Il rapporto che abbiamo citato esamina quelle che sono le tendenze globali in ambito libertà di espressione e sviluppo dei media prendendo in esame il quinquennio che va dal 2016 al 2021. Si legge di una «minaccia esistenziale che ora i social media rappresentano per la sopravvivenza stessa dei media professionali» – quella che si è concretizzata, per esempio, nella chiusura del progetto BuzzFeed News -.

«Negli ultimi 5 anni, sia il pubblico delle news che i ricavi pubblicitari sono migrati in gran numero sulle piattaforme Internet – prosegue il rapporto -. Google e Meta/Facebook ora assorbono circa la metà di tutta la spesa pubblicitaria digitale globale, mentre le entrate pubblicitarie globali dei giornali sono diminuite della metà negli ultimi 5 anni».

Numeri che, evidentemente, lasciano ben poco spazio all’immaginazione. Un grande colpo per l’environment giornalistico online è stato anche la pandemia ma non in termini di visualizzazioni – che, come semplice immaginare, hanno toccato picchi altissimi quando il mondo era bloccato in casa cercando di capire che cosa sarebbe successo – ma in termini di entrate pubblicitarie.

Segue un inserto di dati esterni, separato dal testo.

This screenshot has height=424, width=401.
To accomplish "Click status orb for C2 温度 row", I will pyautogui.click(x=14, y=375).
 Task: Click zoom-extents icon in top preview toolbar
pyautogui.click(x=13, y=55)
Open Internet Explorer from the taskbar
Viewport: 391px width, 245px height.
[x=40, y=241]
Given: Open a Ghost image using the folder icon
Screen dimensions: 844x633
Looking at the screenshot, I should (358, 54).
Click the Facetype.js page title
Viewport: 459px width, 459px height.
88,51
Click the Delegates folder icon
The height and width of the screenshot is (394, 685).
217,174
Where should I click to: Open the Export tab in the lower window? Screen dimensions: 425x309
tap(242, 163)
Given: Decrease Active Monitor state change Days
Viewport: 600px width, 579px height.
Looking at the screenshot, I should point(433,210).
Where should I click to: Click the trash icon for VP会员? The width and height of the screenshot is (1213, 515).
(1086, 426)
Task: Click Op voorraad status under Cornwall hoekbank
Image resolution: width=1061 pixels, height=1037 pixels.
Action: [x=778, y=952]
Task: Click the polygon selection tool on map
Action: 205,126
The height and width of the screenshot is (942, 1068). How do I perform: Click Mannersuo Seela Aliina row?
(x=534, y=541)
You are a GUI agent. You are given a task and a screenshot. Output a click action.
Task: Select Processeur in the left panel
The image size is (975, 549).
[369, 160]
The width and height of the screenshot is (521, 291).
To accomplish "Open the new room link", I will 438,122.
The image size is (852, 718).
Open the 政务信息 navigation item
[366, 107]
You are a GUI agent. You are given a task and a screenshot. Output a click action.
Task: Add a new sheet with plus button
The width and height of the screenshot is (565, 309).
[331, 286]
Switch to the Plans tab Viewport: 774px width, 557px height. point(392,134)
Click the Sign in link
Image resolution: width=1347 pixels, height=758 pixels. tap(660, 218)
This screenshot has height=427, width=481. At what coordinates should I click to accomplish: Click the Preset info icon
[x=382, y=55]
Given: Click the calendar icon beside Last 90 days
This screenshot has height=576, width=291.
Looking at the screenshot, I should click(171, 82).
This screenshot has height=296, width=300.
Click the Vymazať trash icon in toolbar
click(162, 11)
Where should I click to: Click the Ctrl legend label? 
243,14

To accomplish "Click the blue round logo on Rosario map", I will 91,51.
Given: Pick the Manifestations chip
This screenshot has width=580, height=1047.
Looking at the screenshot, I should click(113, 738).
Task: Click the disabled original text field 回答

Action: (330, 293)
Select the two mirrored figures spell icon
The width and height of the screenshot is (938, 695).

Nel rapporto si legge infatti come «la pandemia ha intensificato i trend esistenti al calo delle entrate pubblicitarie, alla perdita di posti di lavoro e alla chiusura delle redazioni». Dal rapporto è emerso anche come «due terzi dei giornalisti si sentono meno sicuri nel proprio lavoro a causa delle pressioni economiche derivanti dalla pandemia». Una delle soluzioni che Unesco esorta i governi mondiali ad adottare, a tal proposito, si articola in diverse aree e la prima è un sostengo alla redditività economica dei mezzi di informazione indipendenti. Lasciano, ovviamente, massima autonomia professionali ai giornalisti. Come? Con vantaggi fiscali equi, dati in trasparenza e che non vadano a interferire con l’autonomia editoriale.